AKP Genel Başkanı Erdoğan AKP, MHP ve BBP nin oluşturduğu İslamcı-Milliyetçi ittifakın adayı olarak ortaya çıkıyor.

AKP- MHP- BBP ittifakının ortak paydasını Türkiye’nin aşırı milliyetçi, muhafazakâr çizgide reorganizasyonunun seri biçimde tamamlanması oluşturuyor. Tüm kurumlarıyla ele geçirilen devletin, yeni dönemde toplumun kılcallarına kadar nüfuz ederek toplumun geri dönülmez biçimde yeniden yapılandırılmasını öngörüyor.

Muhalefet partileri ise çatı adaylığı konusunda belirli bir mutabakata ulaşamadığı için 1. Turda kendi adayları ile seçime katılacaklar. Bununla beraber CHP, İyi Parti, Saadet Partisi parlamento seçimleri ve 2. Turu kapsayan bir protokolle ortaya çıktılar.
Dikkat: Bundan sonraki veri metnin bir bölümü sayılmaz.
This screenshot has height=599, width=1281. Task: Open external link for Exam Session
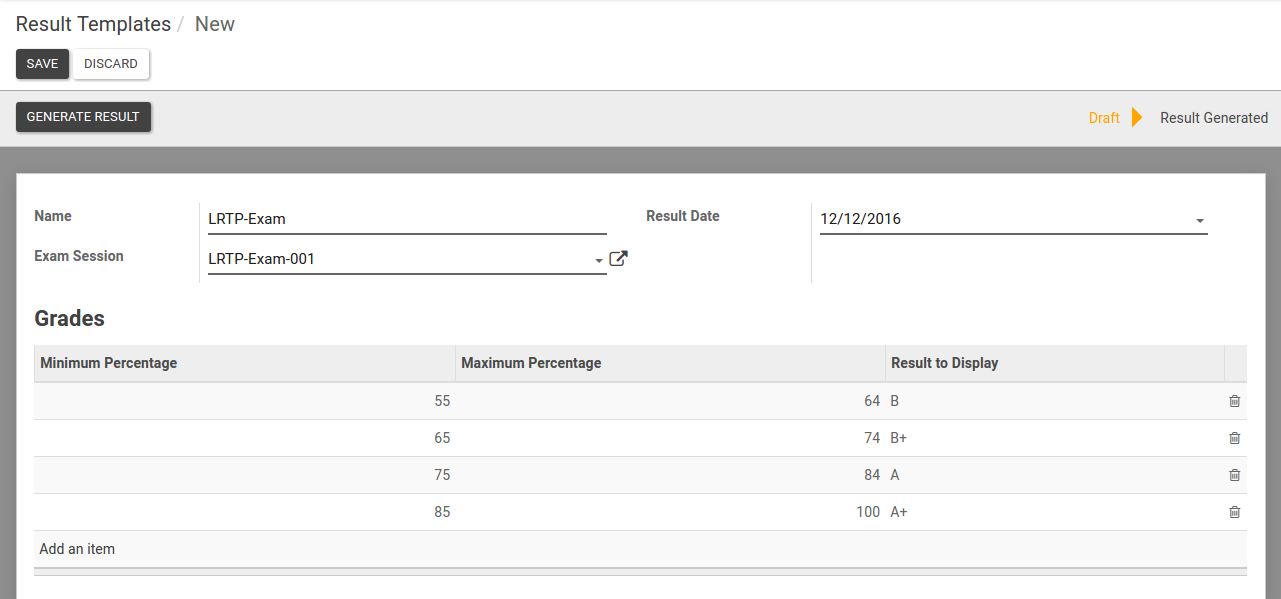pyautogui.click(x=619, y=259)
CHP, İyi Parti ve Saadet Partisi gibi görünüşte farklı ideolojik duruş sergileyen 3 partinin bu “ilklerin seçiminde” birlikte hareket etmelerini sağlayan ortak payda Parlamenter sisteme geri dönüş. Ancak her 3 partinin “ittifak bileşenlerini” belirlerken gösterdikleri “seçicilik” bir diğer ortak paydanın “HDP nin dışarıda bırakıldığı bir muhalefet” anlayışı olarak şekillendiğini gösteriyor. Bu ne anlama geliyor? Kuşkusuz Erdoğan’ı destekleyen “Muhafazakâr Milliyetçi” ittifak karşısında “Ulusalcı- Muhafazakâr bir bloğun” tesis edilmesi…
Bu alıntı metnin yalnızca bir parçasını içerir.